§ **WRITTEN TASK**
Tally the lines in the items below that contain the string "Viewport", treating uppercase and lowercase as different, and give only the resulting number.

§ **EXTRACTED MATERIAL**
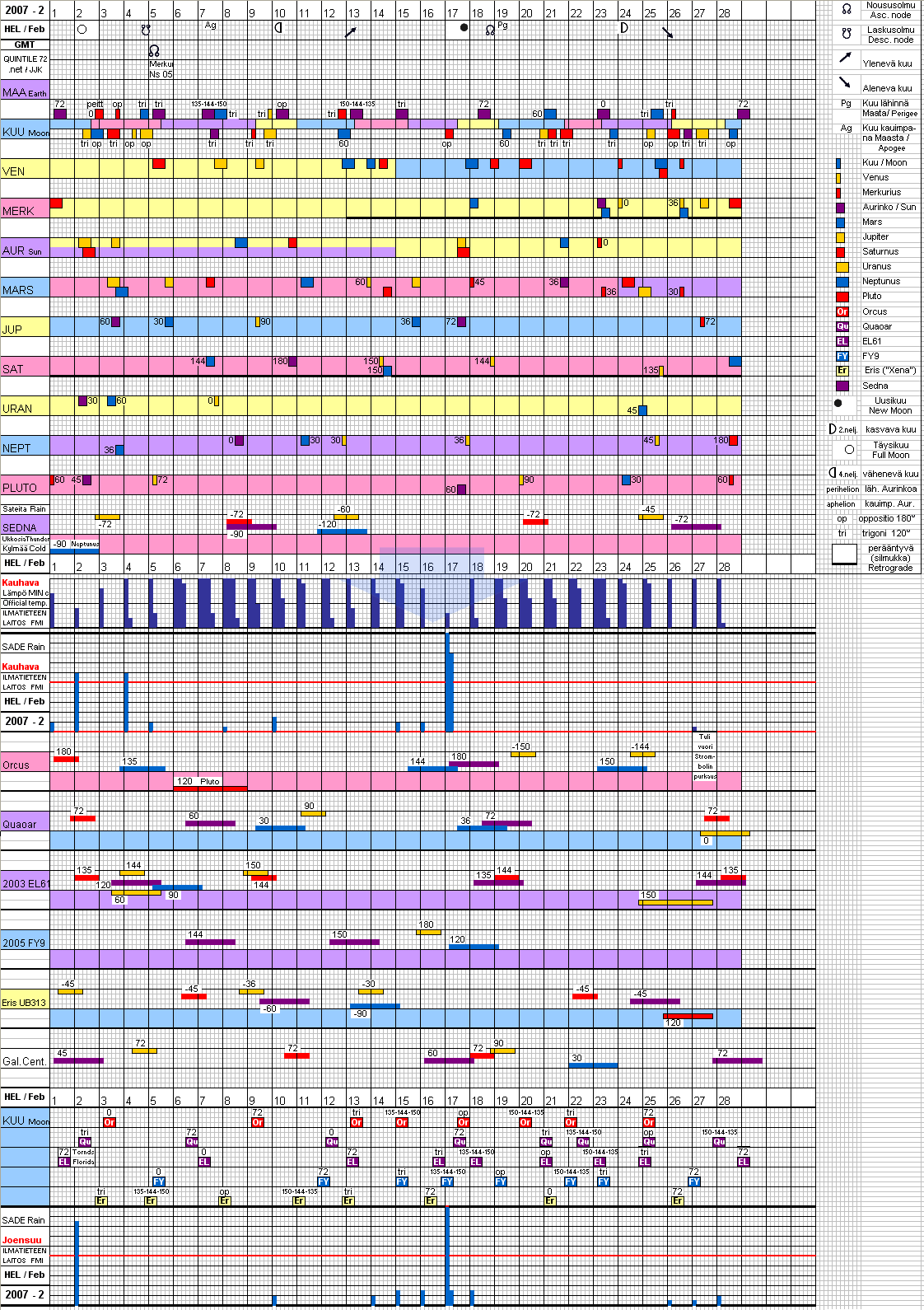Click the red Joensuu label in the bottom rain chart
Viewport: 924px width, 1310px height.
point(21,1240)
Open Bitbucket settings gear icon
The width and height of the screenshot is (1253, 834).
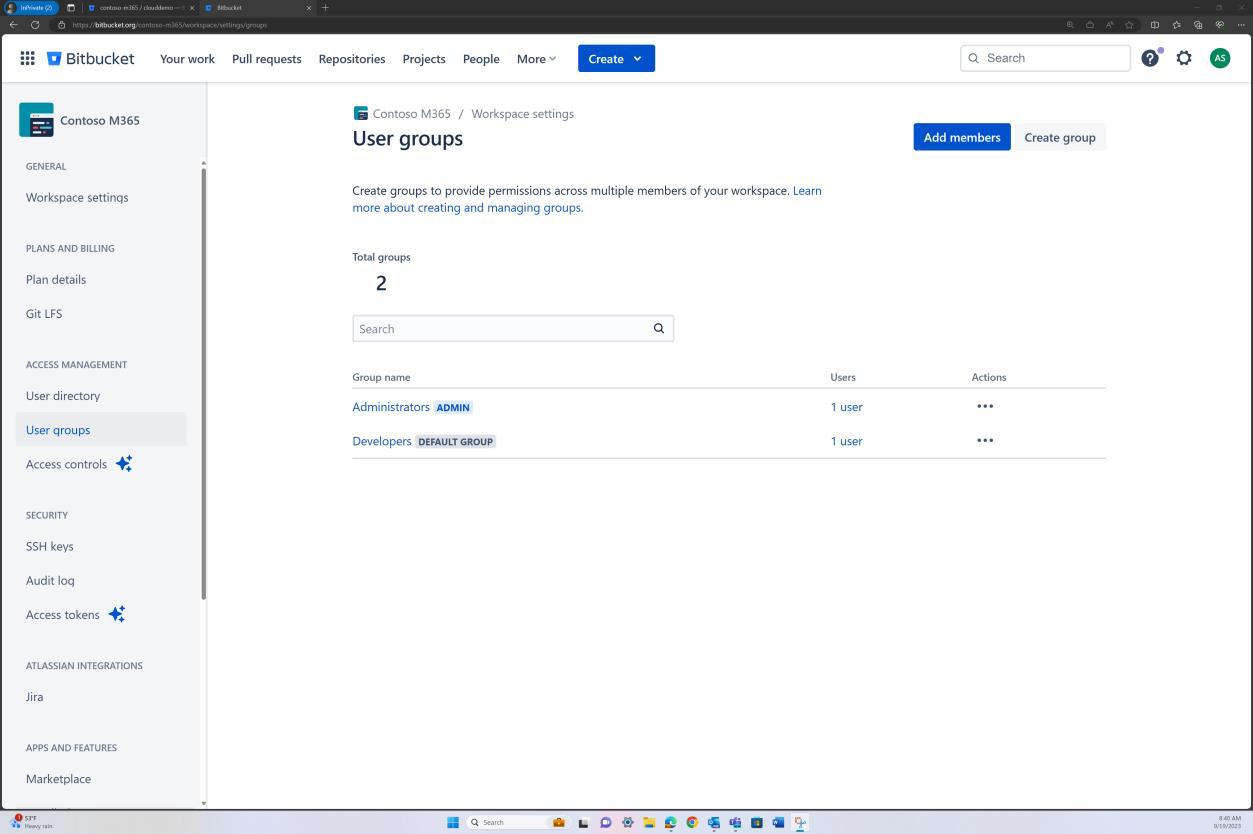(x=1184, y=58)
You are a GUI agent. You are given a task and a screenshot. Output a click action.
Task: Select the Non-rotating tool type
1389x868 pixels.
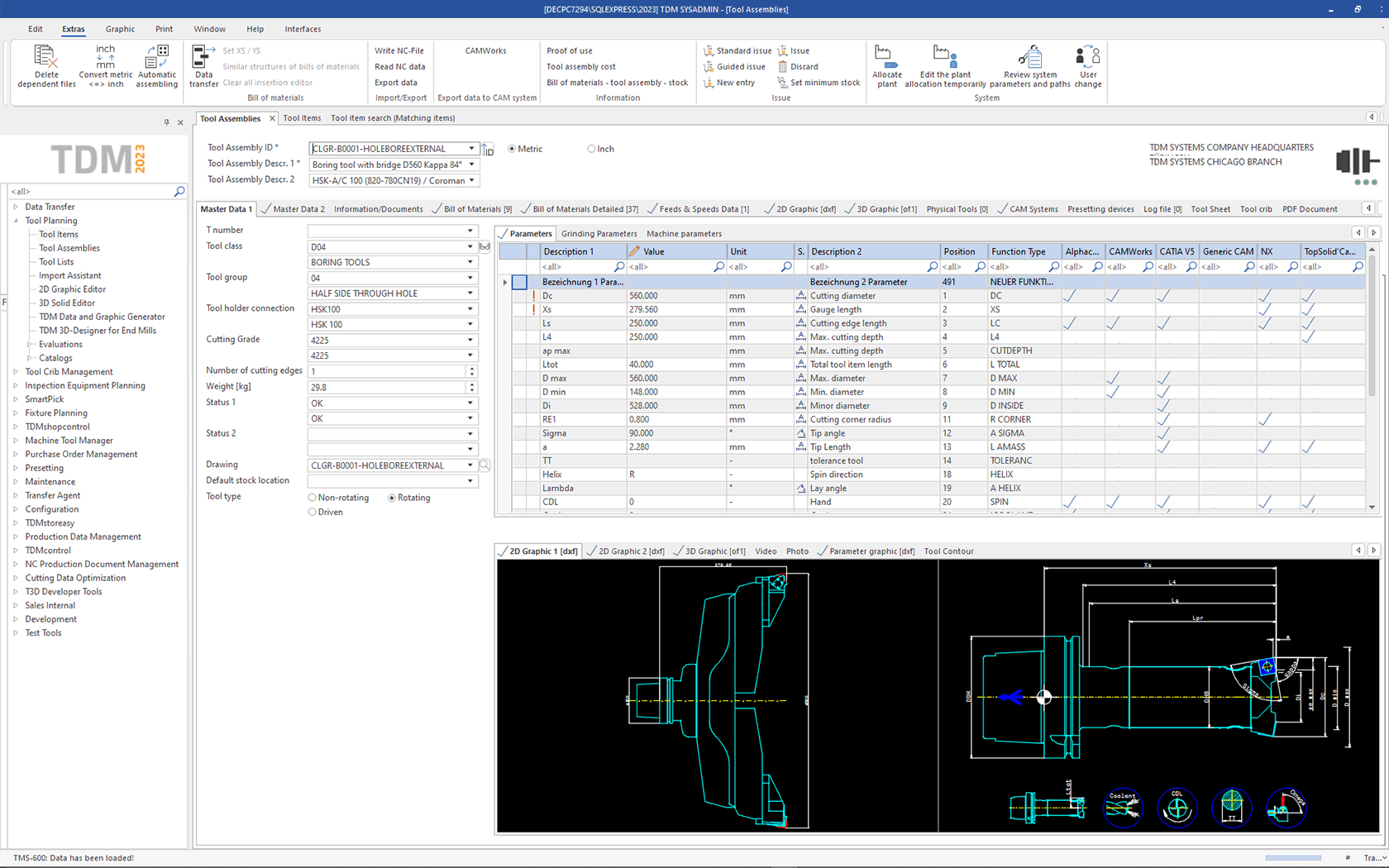point(313,498)
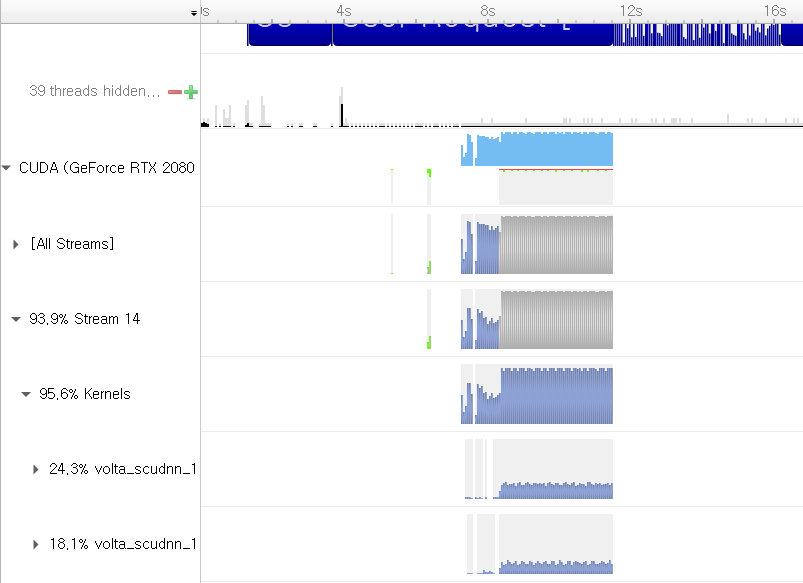Click the light blue GPU utilization graph
This screenshot has width=803, height=583.
(540, 148)
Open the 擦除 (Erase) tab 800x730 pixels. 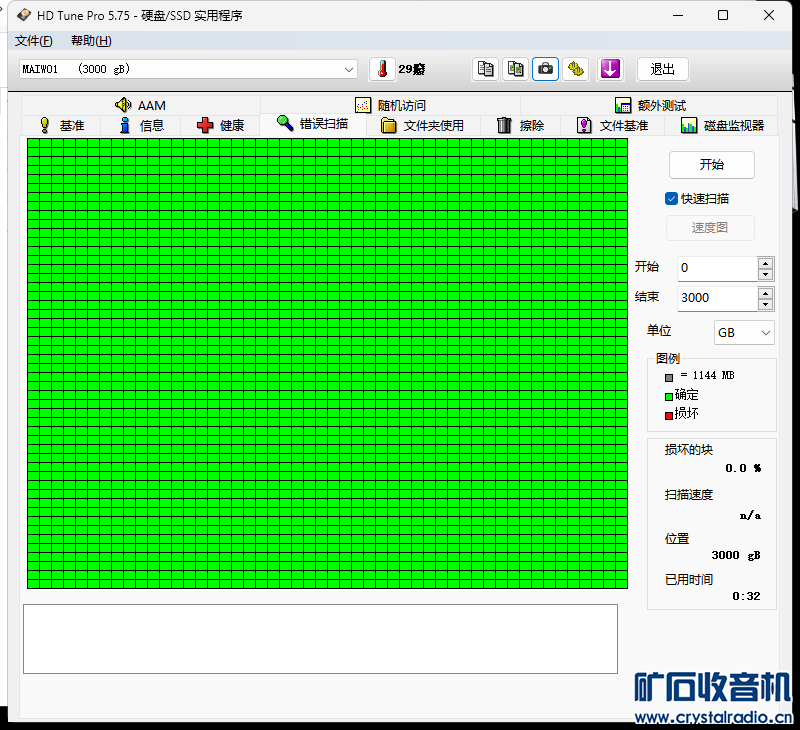(520, 125)
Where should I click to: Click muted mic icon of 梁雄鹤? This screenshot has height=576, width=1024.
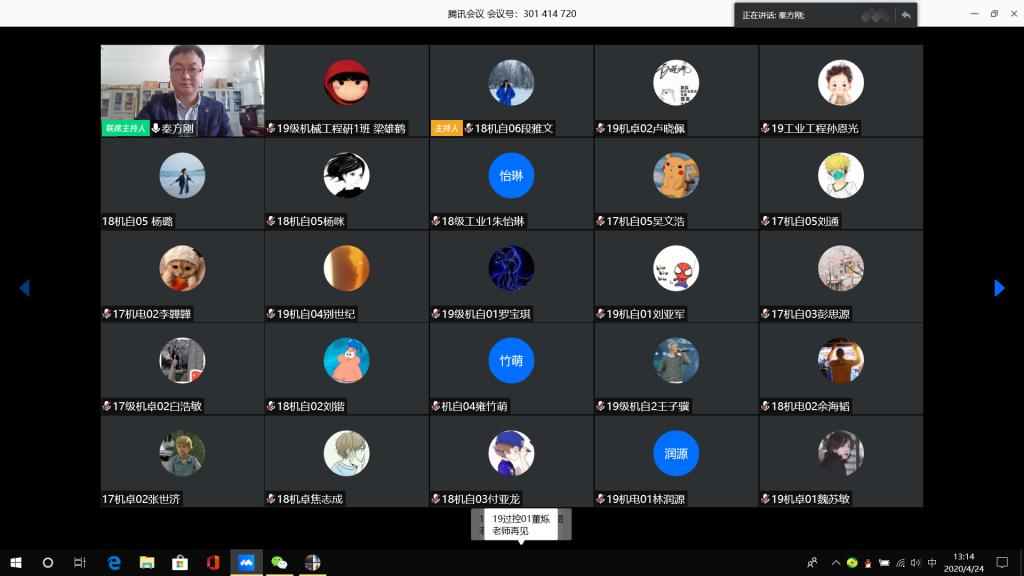(x=271, y=129)
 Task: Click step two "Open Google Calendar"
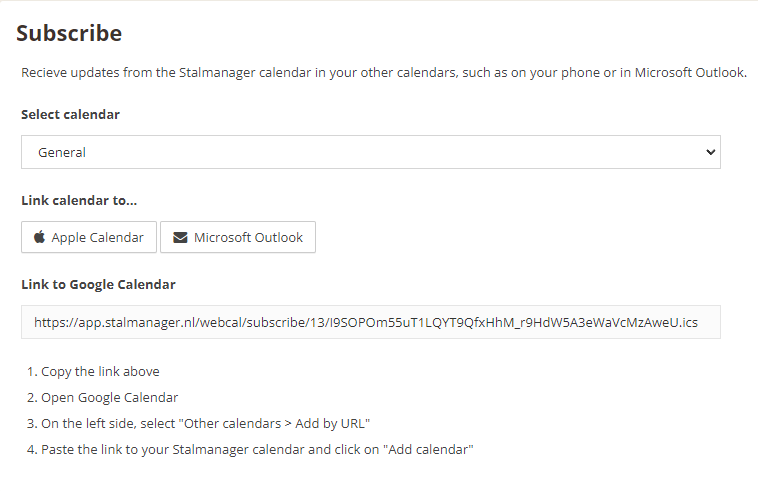[102, 398]
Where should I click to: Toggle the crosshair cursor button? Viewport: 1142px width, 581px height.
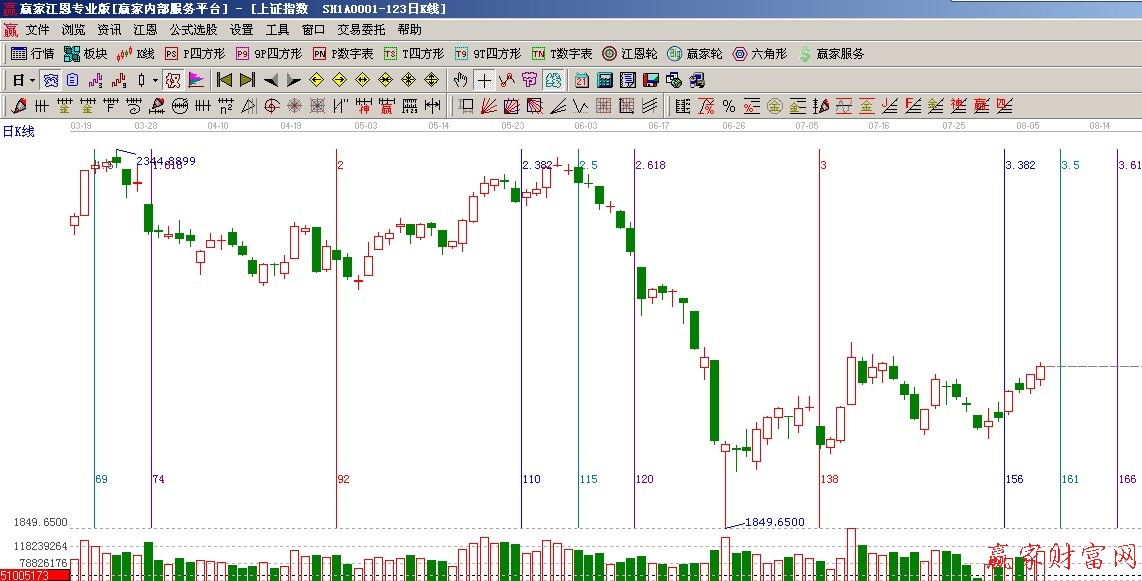(484, 80)
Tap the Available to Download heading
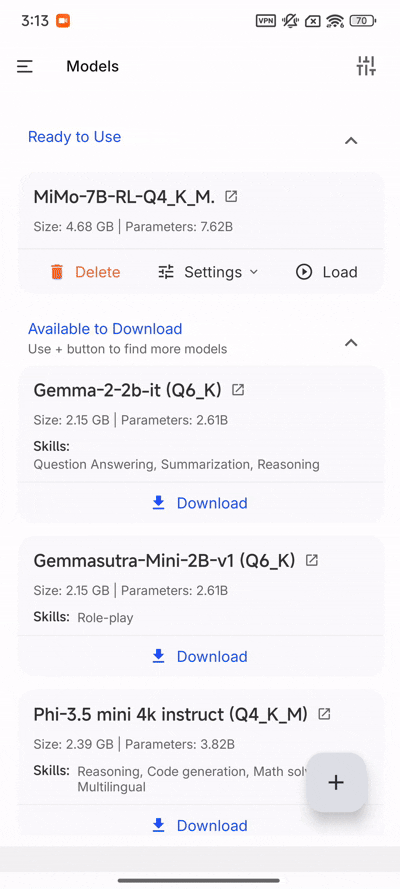Screen dimensions: 400x889 tap(105, 329)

§ **EXERCISE OUTPUT**
2